▶ _Excerpt provided_:
Coal Preparation » Process Control
This report covers two main areas, firstly technical advances in process instrumentation used in coal preparation and secondly, equipment health monitoring systems applicable to coal preparation plant equipment.
In recent years, automation technology has migrated to new methods of transferring information. Increasingly, field sensors, actuators and measuring instruments have internal intelligent capabilities and significant advances in process instrumentation in recent times has seen the development of digital two?way communication buses connecting field instruments to their respective control systems. The integration of computing power into the field instruments themselves has developed to the stage where these can now be regarded as computing nodes.
The "field buses" as they are known, conform to open International (and in some cases pseudo) Standards and provide a vehicle for the proliferation of both process and equipment diagnostics data.
The combination of the computing power available in modern instrumentation and field bus technology allows control applications to be moved from centralised control systems into the field, thus opening control systems outwards without the need to purchase additional equipment.
Field bus technology has been promoted in the past as providing cost savings in wiring, however this is debatable; the real advantage being the ability to report large amounts of data to, now available, powerful predictive maintenance software packages.
Equipment health monitoring systems, in most cases, incorporate analytical techniques that can improve the warning interval before equipment failure occurs. While from a production point of view, equipment may seem to be working correctly, techniques such as thermography, oil and vibration analysis can provide early detection of problems.

▶ _Problem description_: Continue the report on process instrumentation and equipment health monitoring in coal preparation, picking up after its last sentence.

▶ _Stored data_:
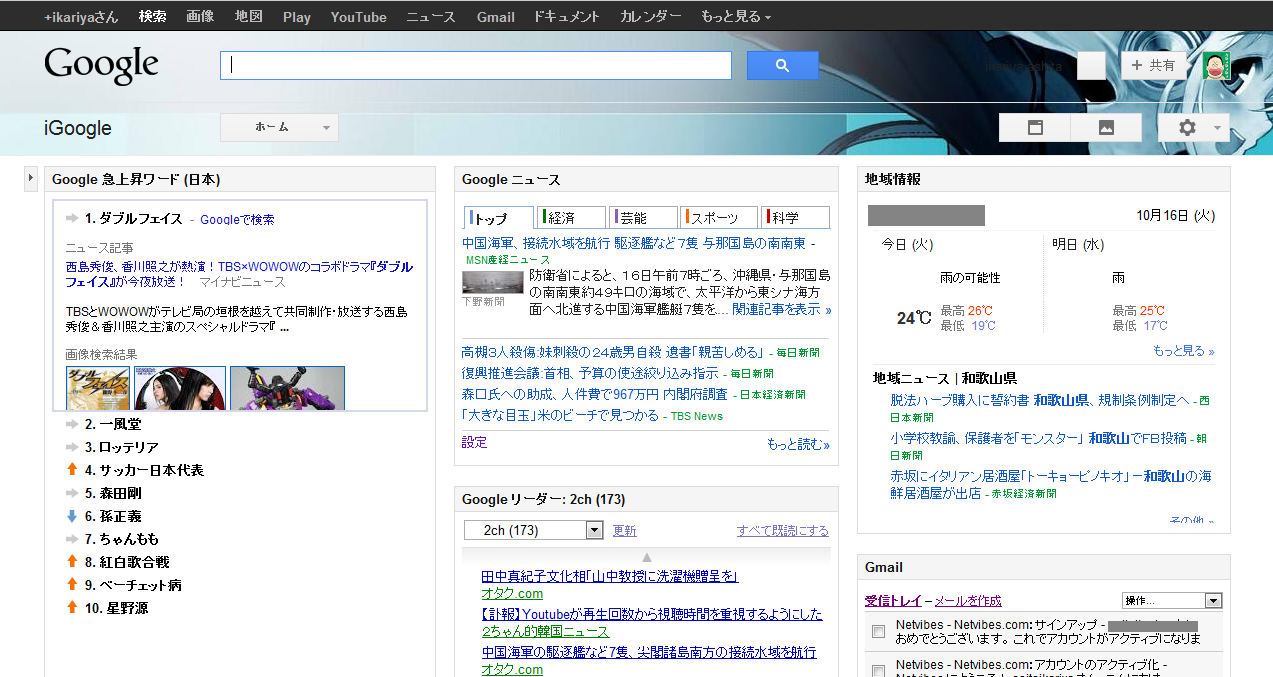The height and width of the screenshot is (677, 1273).
Task: Click the theme image picker icon
Action: pyautogui.click(x=1106, y=128)
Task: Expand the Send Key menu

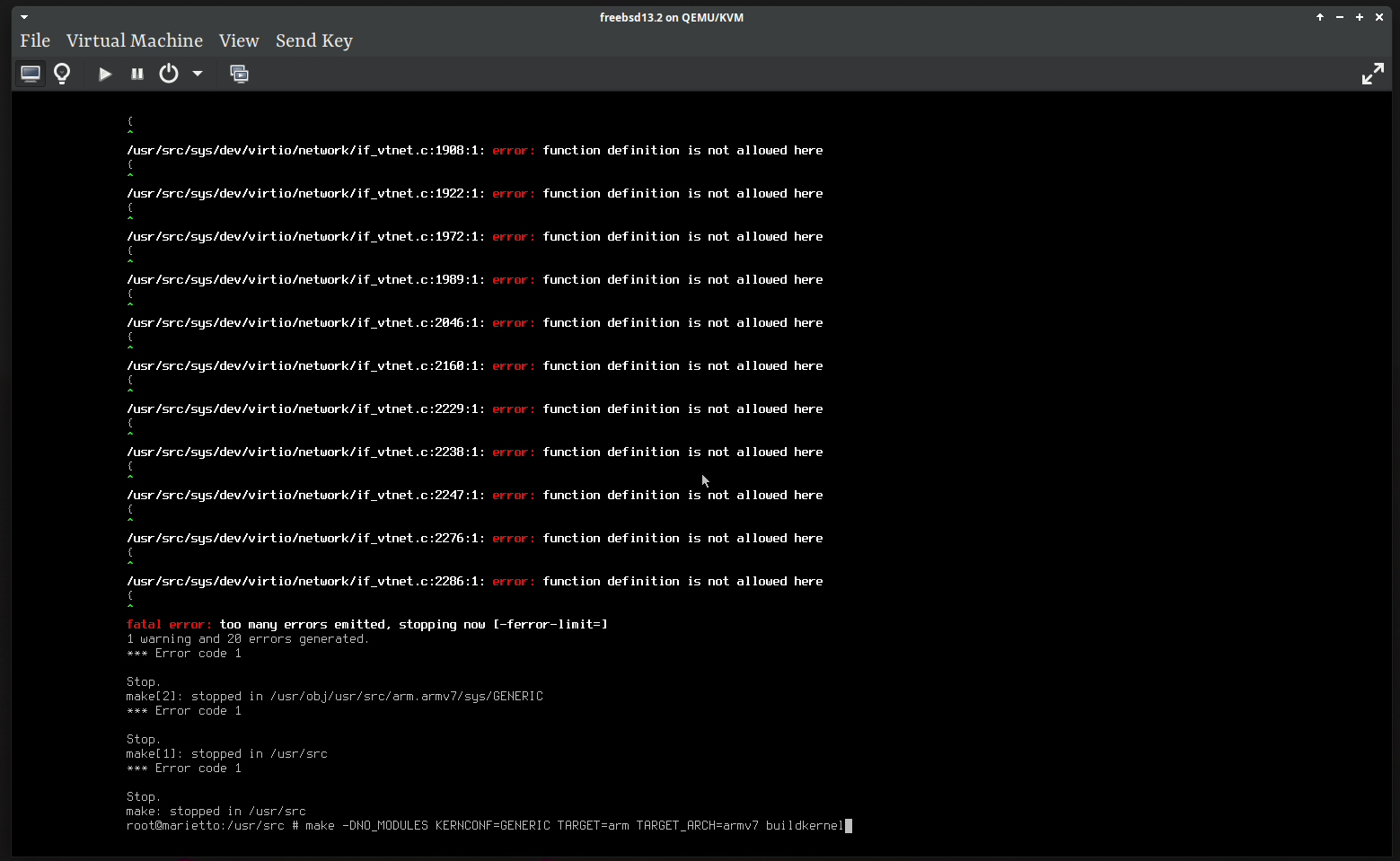Action: [x=313, y=41]
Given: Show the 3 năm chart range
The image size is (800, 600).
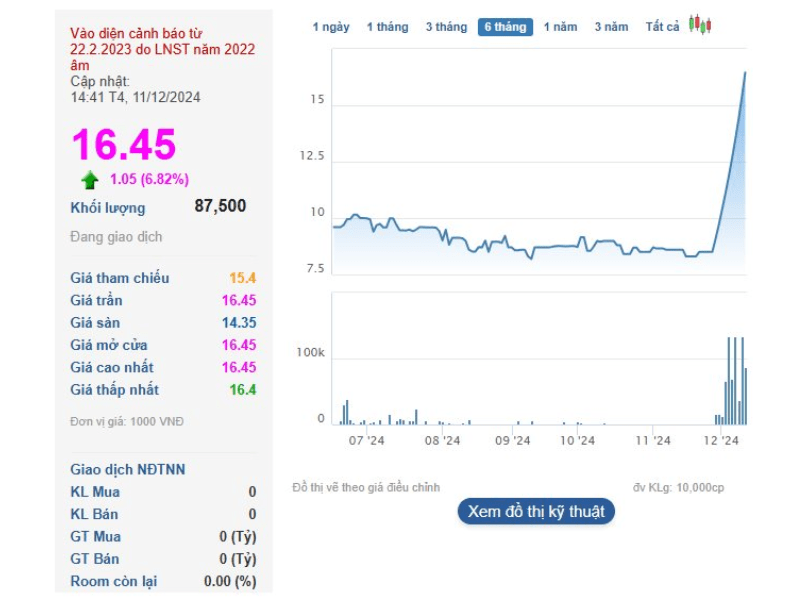Looking at the screenshot, I should [x=612, y=27].
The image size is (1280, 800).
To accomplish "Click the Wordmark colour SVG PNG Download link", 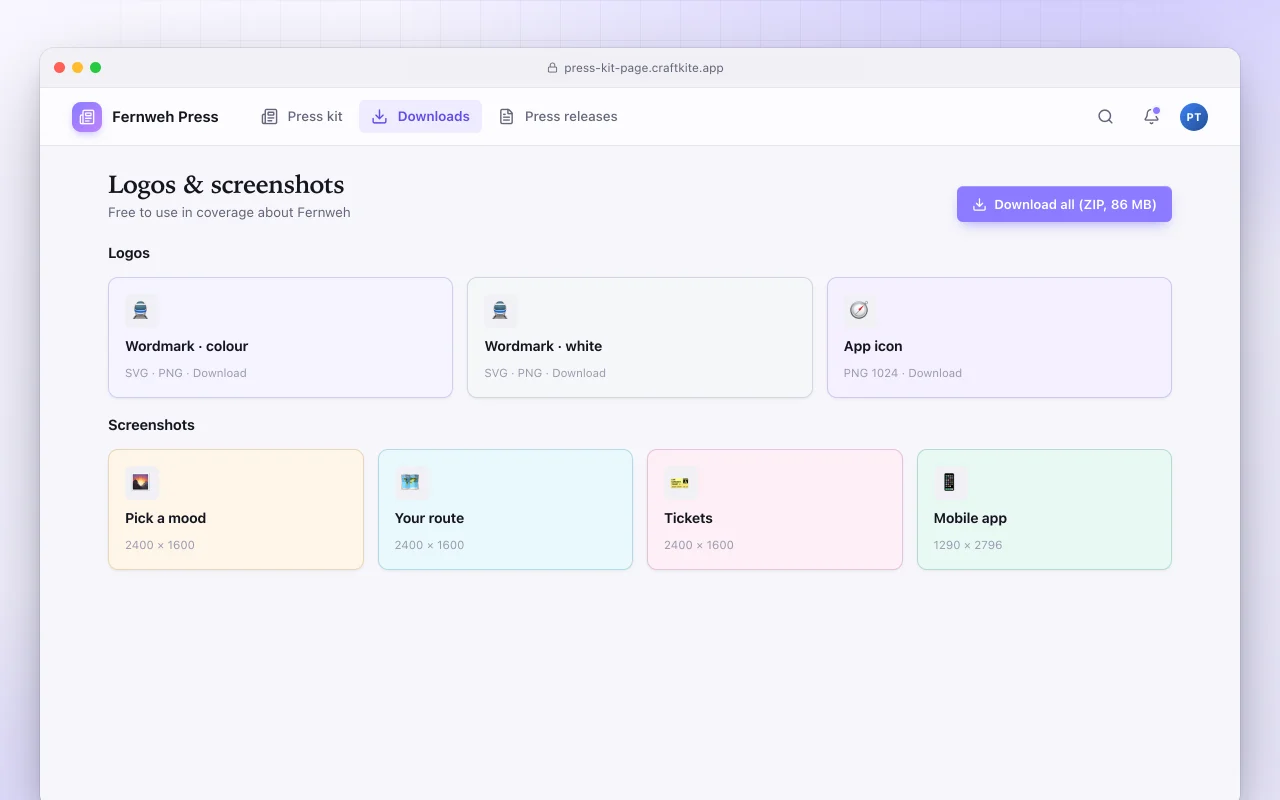I will point(186,373).
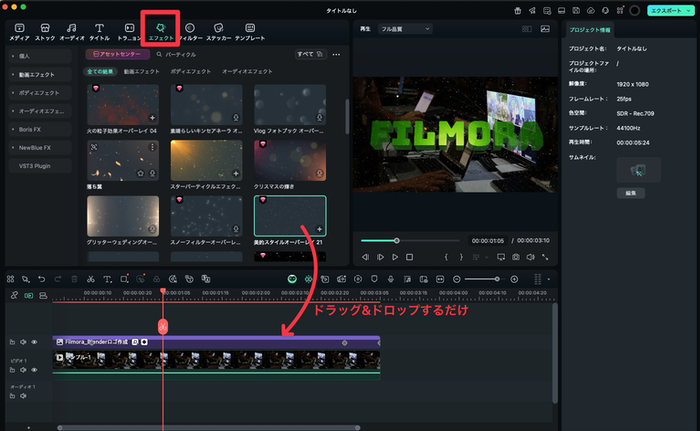The height and width of the screenshot is (431, 700).
Task: Select the クリスマスの輝き effect thumbnail
Action: 289,160
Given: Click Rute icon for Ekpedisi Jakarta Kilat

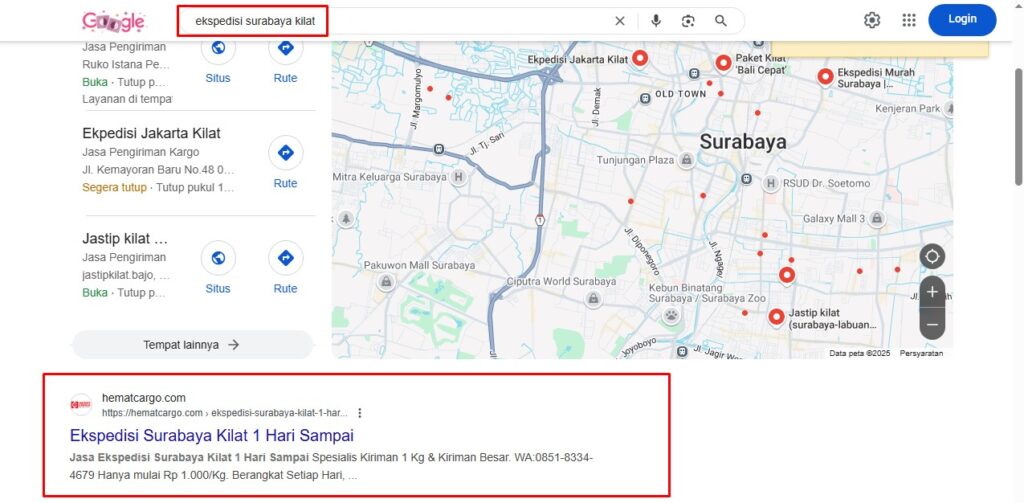Looking at the screenshot, I should coord(285,153).
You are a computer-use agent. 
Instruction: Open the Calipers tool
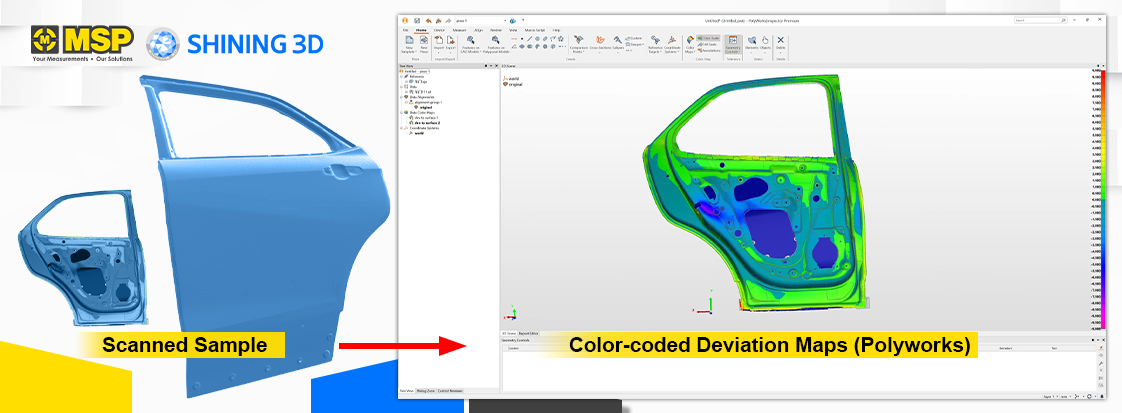point(618,44)
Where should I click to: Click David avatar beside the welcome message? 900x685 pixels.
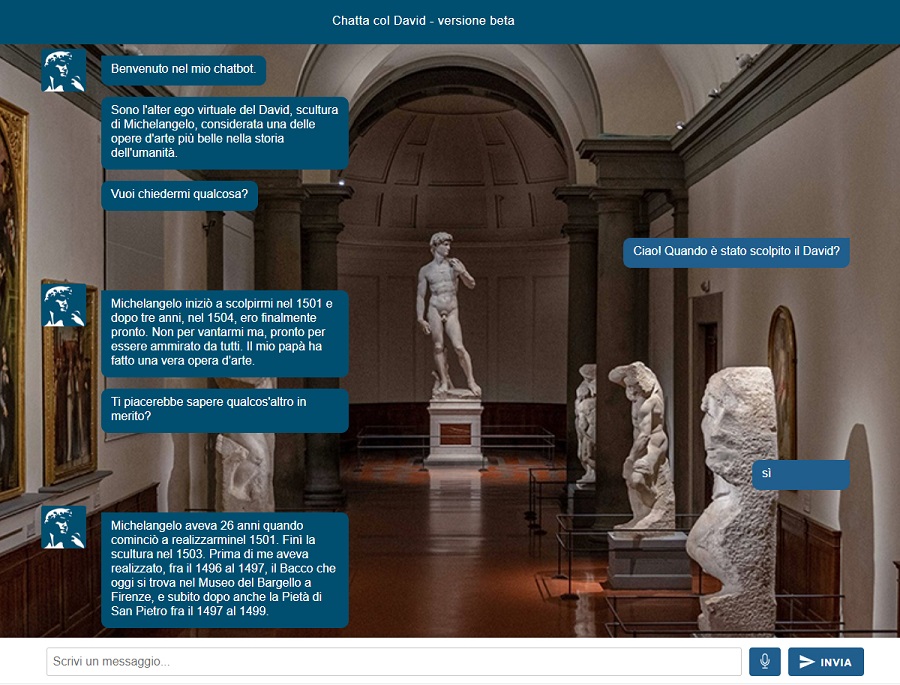pos(63,71)
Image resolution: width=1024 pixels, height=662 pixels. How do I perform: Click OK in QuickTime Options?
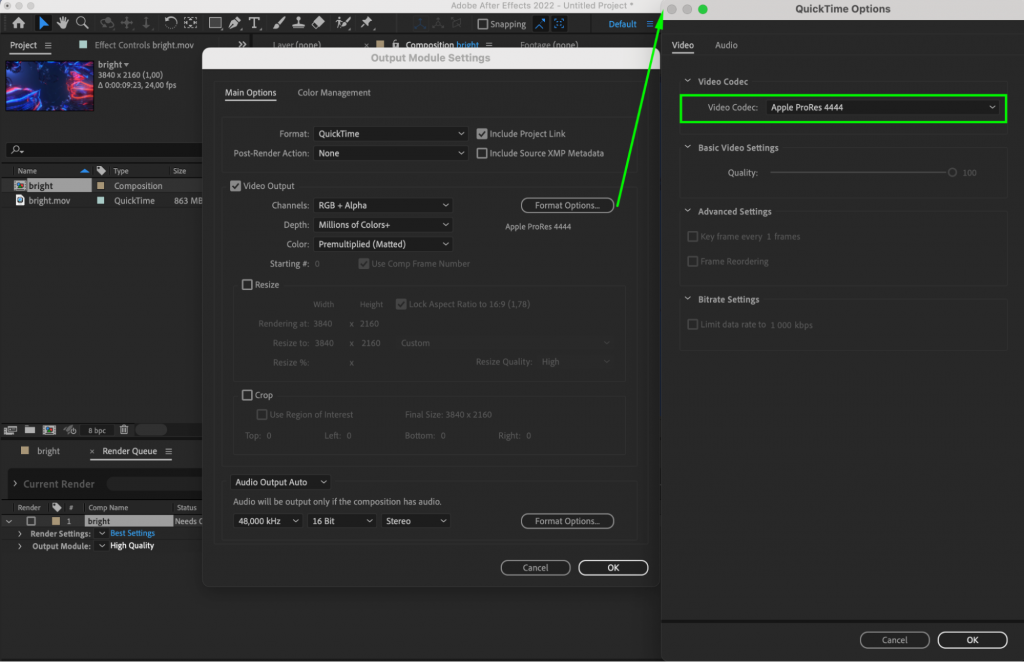[x=971, y=639]
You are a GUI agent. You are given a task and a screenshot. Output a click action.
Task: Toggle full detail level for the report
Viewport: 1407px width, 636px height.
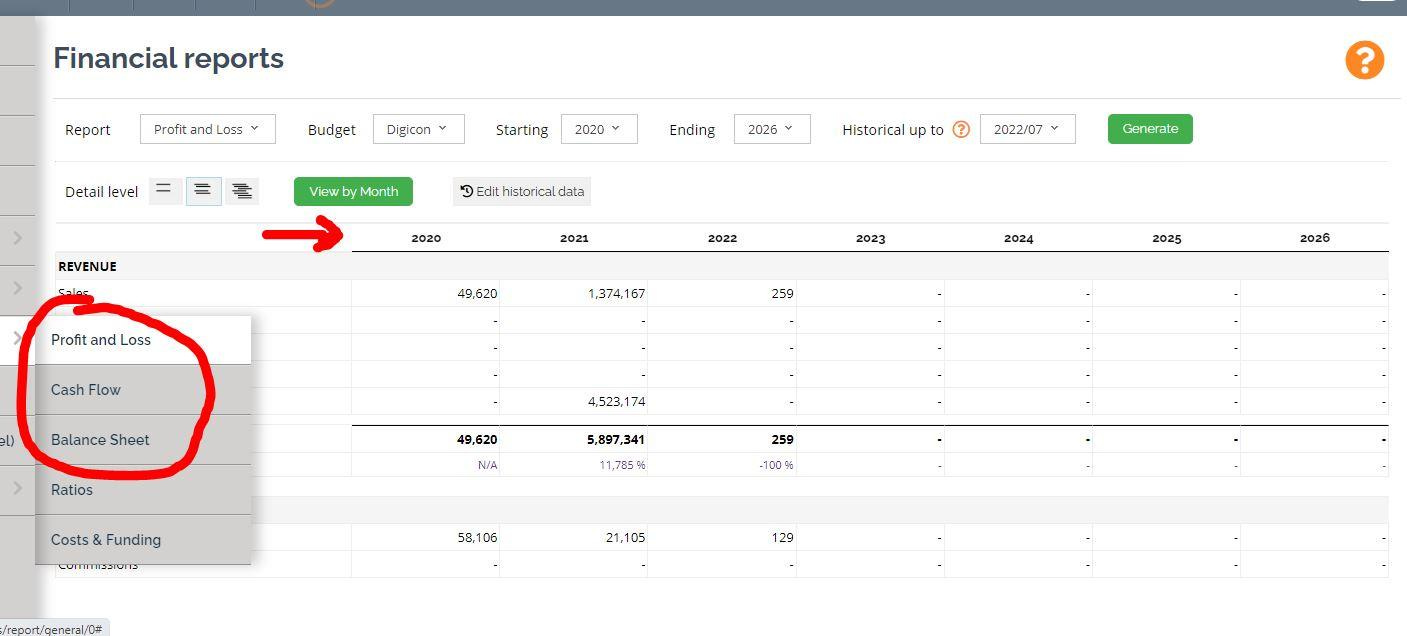click(x=242, y=190)
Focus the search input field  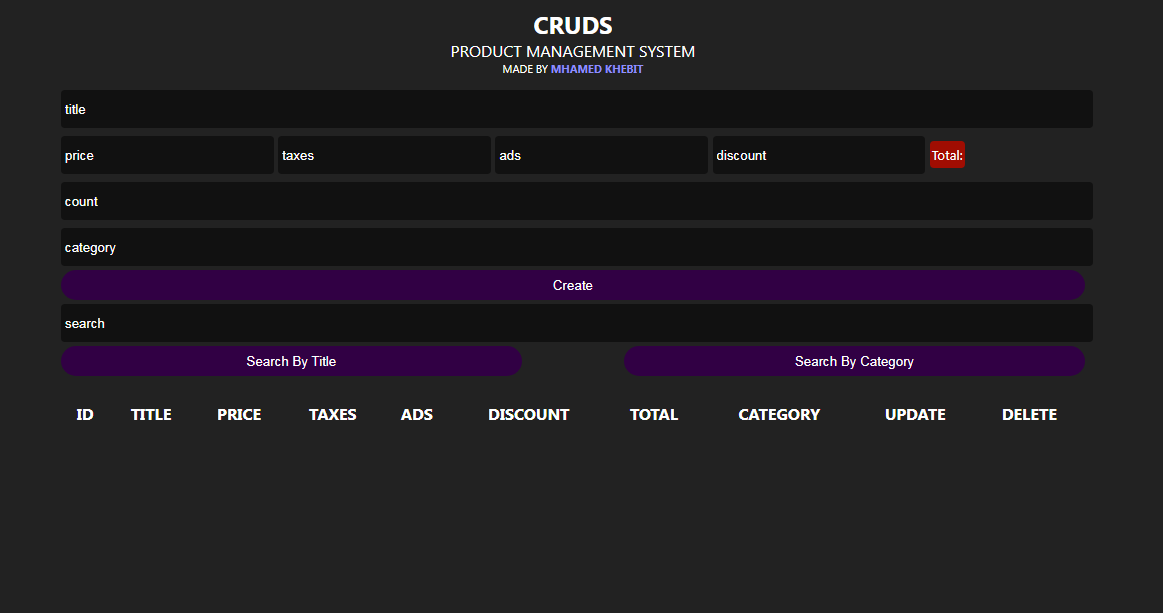tap(576, 323)
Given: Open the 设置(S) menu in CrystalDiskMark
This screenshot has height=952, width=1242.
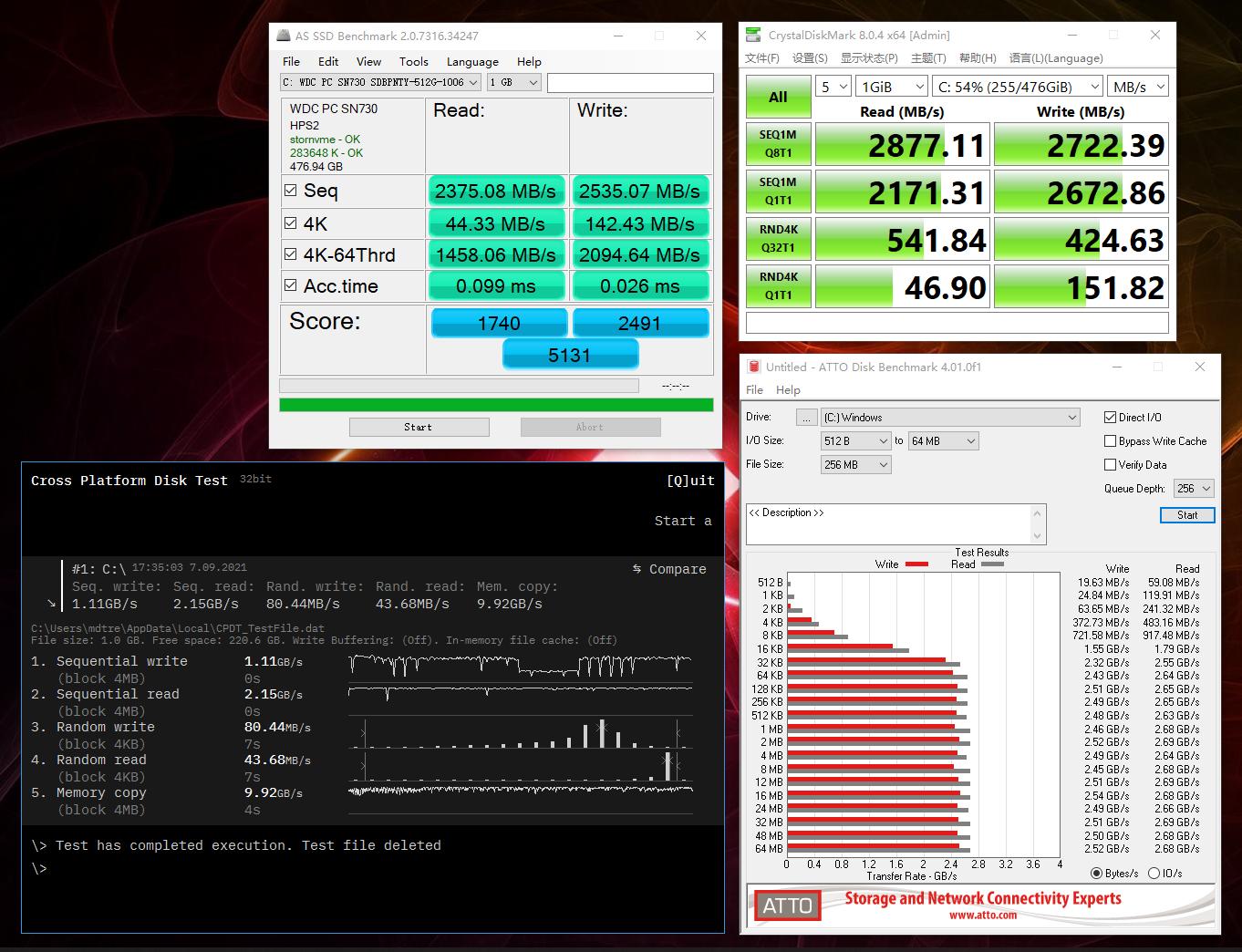Looking at the screenshot, I should coord(810,58).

▶ _Response for this exercise_:
World's best practice includes the use of Predictive Maintenance approaches rather than Failure?Based and Preventative Maintenance Techniques. Among the barriers to increased predictive maintenance has been the cost of frequent health testing and extra instrumentation required plus the resources required to analyse the large amount of data provided, however field bus technology and predictive maintenance software overcome these barTiers, providing a knowledge base that translates symptoms through diagnostic stages to maintenance actions.
The ability to map normal operating parameters into maintenance alert systems, the addition of symptom to fault verification and the ability to then validate performance on a reliability model are tools to support the plant goal of maintenance based on equipment condition thus allowing maintenance decisions to be made on production impact and life cycle costs.
It should be noted that process control software and equipment health monitoring software are outside the scope of this report.